O'Donnell fired back that Castle's statement "clearly shows how out of touch he is with average Americans."

"Americans are faced with financial hardships, because of politicians like Castle that have been living in a bubble and voting liberally with [House Speaker Nancy] Pelosi and [Senate Majority Leader Harry] Reid," O'Donnell said in a written statement to FoxNews.com.

Her website contains documents that respond to some of her opponents' charges.

The site posts a letter from the IRS dated in February stating that she deserves "some relief" from a 2005 tax audit of more than $18,000 in wages and vehicle expenses. The letter requests more information for nearly $10,000 spent on travel, meals and entertainment and legal and professional fees.

The site also posts a letter from CitiMortage showing that her home was sold through a private mortgage company and not a public foreclosure.

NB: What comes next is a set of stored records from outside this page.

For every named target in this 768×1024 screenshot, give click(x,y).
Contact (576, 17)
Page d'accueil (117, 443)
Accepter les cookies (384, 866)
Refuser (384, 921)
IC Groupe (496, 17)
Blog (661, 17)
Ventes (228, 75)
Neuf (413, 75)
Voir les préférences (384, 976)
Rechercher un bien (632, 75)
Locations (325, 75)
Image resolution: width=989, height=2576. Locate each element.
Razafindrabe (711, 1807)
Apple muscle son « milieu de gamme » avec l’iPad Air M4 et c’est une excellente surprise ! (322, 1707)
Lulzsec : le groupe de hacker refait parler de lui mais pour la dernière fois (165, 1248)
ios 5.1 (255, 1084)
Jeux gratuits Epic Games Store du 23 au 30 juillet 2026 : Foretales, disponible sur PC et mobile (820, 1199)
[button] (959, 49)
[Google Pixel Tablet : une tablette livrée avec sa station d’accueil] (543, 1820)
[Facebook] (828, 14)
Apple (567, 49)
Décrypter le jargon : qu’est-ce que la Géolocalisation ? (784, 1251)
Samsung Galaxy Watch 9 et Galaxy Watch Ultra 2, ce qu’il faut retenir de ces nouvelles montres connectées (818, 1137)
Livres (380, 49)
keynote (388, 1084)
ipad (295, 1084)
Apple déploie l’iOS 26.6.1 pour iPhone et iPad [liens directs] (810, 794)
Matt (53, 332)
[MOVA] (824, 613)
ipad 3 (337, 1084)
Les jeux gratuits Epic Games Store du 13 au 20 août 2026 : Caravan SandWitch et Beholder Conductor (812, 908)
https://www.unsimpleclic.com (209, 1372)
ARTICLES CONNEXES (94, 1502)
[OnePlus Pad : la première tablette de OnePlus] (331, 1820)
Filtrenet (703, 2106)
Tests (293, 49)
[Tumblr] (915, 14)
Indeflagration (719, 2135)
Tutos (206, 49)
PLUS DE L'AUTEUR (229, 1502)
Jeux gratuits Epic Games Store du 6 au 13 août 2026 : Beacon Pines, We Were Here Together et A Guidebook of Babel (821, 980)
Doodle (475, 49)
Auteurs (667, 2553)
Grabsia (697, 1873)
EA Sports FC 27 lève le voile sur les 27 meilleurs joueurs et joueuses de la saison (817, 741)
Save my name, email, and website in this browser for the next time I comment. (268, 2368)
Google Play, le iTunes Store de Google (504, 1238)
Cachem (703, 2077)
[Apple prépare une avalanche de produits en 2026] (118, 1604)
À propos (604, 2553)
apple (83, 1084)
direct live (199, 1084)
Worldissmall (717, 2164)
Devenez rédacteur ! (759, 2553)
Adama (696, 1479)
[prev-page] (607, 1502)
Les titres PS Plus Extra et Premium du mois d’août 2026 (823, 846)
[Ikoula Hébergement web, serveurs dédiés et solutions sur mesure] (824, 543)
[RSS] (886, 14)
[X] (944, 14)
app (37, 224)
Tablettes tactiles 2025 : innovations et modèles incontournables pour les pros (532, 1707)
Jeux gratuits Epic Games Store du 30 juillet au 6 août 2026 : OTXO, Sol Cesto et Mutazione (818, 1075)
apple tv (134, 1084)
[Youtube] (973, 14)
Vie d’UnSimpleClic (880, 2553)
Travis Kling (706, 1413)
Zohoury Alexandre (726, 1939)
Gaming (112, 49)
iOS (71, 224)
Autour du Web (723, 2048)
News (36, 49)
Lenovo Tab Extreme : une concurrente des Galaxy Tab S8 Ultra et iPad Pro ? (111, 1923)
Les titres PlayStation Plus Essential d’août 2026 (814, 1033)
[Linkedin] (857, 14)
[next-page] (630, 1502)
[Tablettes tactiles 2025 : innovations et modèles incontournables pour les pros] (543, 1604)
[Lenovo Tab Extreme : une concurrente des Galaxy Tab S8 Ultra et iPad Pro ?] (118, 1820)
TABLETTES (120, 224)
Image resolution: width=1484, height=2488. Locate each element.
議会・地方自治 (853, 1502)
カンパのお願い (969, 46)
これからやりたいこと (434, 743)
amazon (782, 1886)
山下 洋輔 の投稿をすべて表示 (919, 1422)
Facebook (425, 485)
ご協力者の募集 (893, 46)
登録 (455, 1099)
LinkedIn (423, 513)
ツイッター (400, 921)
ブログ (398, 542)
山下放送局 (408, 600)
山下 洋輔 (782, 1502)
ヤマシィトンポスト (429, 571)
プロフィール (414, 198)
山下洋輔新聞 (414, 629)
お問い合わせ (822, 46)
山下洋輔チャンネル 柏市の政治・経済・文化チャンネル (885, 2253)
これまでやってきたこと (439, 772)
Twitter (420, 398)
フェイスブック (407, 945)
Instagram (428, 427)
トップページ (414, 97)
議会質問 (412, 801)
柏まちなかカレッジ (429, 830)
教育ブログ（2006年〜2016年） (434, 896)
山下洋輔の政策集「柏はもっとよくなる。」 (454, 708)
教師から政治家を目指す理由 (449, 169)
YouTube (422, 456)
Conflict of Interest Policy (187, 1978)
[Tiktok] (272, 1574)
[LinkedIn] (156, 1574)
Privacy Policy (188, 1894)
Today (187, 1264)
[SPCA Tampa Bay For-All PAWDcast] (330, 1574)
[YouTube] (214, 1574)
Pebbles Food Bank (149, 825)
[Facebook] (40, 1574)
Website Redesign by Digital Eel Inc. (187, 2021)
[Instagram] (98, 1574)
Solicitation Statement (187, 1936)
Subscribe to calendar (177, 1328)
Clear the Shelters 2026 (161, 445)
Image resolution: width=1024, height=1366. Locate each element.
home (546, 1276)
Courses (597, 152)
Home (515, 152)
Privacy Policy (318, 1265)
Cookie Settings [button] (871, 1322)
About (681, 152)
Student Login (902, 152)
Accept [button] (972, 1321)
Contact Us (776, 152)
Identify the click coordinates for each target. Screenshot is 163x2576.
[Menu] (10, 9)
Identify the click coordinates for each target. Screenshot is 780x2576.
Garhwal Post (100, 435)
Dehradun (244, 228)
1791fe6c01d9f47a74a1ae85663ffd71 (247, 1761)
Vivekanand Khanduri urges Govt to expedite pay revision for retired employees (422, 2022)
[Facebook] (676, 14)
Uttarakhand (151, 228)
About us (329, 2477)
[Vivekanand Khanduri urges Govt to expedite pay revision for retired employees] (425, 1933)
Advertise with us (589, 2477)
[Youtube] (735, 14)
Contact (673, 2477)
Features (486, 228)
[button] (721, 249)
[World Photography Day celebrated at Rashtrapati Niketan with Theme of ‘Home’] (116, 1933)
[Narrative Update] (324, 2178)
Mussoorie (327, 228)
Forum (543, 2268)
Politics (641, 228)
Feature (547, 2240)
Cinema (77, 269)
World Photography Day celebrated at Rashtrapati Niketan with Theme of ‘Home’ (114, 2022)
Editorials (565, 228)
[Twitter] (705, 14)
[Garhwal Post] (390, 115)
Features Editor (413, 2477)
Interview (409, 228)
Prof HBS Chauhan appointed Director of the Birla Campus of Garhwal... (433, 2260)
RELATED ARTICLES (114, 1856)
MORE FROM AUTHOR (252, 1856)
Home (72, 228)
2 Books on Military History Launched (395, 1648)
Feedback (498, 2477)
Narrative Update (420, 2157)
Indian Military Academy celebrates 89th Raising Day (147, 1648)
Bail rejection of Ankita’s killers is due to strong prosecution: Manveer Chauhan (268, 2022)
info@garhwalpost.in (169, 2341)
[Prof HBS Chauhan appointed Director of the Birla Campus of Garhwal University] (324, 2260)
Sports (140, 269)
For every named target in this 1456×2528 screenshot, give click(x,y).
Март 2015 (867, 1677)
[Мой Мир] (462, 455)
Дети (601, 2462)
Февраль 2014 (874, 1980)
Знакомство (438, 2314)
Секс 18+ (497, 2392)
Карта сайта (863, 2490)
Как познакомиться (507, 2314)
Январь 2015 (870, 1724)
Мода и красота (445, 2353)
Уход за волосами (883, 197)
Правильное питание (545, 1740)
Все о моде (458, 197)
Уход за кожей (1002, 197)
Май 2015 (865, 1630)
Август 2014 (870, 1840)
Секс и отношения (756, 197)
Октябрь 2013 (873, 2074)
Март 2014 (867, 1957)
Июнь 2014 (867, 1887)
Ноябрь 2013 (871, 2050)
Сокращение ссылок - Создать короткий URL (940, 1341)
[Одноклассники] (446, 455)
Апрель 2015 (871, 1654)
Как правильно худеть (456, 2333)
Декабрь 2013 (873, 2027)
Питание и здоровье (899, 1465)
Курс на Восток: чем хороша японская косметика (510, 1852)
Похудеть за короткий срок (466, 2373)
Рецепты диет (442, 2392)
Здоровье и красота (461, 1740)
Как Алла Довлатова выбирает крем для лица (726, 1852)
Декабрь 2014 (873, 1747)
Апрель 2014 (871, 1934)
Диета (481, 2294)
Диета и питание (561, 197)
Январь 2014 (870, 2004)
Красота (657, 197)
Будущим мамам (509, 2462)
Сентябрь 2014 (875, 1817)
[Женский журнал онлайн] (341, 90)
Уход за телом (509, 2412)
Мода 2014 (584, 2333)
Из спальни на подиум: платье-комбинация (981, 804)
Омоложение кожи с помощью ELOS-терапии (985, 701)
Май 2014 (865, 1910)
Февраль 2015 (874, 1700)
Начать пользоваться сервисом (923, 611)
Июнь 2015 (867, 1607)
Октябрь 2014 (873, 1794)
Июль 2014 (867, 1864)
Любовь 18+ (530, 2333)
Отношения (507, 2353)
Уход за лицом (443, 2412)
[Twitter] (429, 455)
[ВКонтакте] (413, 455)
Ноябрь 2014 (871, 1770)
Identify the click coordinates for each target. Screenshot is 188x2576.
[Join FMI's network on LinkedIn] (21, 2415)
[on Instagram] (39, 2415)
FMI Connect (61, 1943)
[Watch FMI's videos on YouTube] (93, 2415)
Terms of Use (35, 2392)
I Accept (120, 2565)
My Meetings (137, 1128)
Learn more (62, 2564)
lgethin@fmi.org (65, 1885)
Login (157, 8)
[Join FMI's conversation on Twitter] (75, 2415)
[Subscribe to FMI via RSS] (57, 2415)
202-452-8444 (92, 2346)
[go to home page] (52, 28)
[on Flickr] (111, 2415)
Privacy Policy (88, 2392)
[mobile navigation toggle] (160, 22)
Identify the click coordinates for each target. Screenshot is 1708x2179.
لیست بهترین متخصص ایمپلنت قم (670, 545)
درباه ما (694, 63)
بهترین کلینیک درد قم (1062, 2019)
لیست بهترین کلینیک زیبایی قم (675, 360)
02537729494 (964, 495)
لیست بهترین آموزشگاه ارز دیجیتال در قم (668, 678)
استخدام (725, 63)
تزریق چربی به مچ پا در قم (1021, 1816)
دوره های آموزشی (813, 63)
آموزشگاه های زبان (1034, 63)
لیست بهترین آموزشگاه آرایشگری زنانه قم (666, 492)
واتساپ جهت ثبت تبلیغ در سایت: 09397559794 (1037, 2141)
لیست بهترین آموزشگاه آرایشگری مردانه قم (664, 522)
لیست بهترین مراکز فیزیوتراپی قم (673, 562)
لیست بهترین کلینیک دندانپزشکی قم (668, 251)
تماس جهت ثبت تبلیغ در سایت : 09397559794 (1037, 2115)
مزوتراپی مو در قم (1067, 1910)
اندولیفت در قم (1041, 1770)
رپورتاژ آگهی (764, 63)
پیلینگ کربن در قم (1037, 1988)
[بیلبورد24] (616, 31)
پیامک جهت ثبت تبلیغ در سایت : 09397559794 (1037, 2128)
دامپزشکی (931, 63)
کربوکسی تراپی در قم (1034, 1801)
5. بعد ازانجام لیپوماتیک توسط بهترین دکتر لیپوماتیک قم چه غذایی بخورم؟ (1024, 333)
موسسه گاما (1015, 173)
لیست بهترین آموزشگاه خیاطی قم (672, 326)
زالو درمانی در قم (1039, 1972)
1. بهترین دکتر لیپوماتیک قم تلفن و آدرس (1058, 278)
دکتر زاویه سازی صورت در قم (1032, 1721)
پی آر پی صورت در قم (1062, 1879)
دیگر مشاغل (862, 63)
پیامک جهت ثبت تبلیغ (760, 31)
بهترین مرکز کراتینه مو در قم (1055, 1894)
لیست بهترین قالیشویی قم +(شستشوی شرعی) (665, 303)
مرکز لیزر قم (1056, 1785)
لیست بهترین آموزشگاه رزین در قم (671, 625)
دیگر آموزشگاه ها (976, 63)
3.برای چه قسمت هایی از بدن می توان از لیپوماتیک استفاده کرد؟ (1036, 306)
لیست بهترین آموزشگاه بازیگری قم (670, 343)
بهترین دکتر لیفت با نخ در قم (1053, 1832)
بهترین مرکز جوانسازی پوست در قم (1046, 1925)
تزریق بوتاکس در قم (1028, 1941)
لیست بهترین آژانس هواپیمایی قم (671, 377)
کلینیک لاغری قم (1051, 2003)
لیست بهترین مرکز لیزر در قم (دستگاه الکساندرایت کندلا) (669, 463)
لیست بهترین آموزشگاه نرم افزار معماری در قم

She has nearly $24,000 in campaign debt, and she told the Delaware News Journa she pays half of her rent with campaign donations because her townhome is also her Senate campaign headquarters.

"There are some people in Delaware who say she talks conservative and lives liberal. I say she talks conservative and lives dysfunctionally," said Tom Ross, chairman of the Republican Party of Delaware.

Ross said what troubles him most is O'Donnell's unpaid campaign debt from 2008 and the way she lives off her campaign funds.

"I think it's disingenuous, to say the least, you're asking for campaign contributions to win back the Senate seat for Republicans and it goes to pay your rent," he said.

Ross said lightning won't strike in Delaware for the Tea Party Express because O'Donnell's resume pales in comparison to other successful Tea Party favorites, like Miller, Sharron Angle, who was a state legislator in Nevada, and Rand Paul, who is an ophthalmologist in Kentucky.

"Quite frankly, she has no shot in the primary," he said. "If she won the primary, it would be an absolute disaster not only for the Republican Party in Delaware but for the Republican Party nationally. You would be giving Joe Biden's Senate seat to Democrats on a silver platter."

O'Donnell said Ross' "behavior is blatantly unbecoming of a state party chairman due to the constitutional Republican platform our campaign has presented."

As for Russell, the spokesman for the Tea Party Express, he said Ross sounds like he's afraid of losing his job.

"I think it would be a disaster for him if she won because he wouldn't be around much longer as head of the Republican Party in Delaware," he said.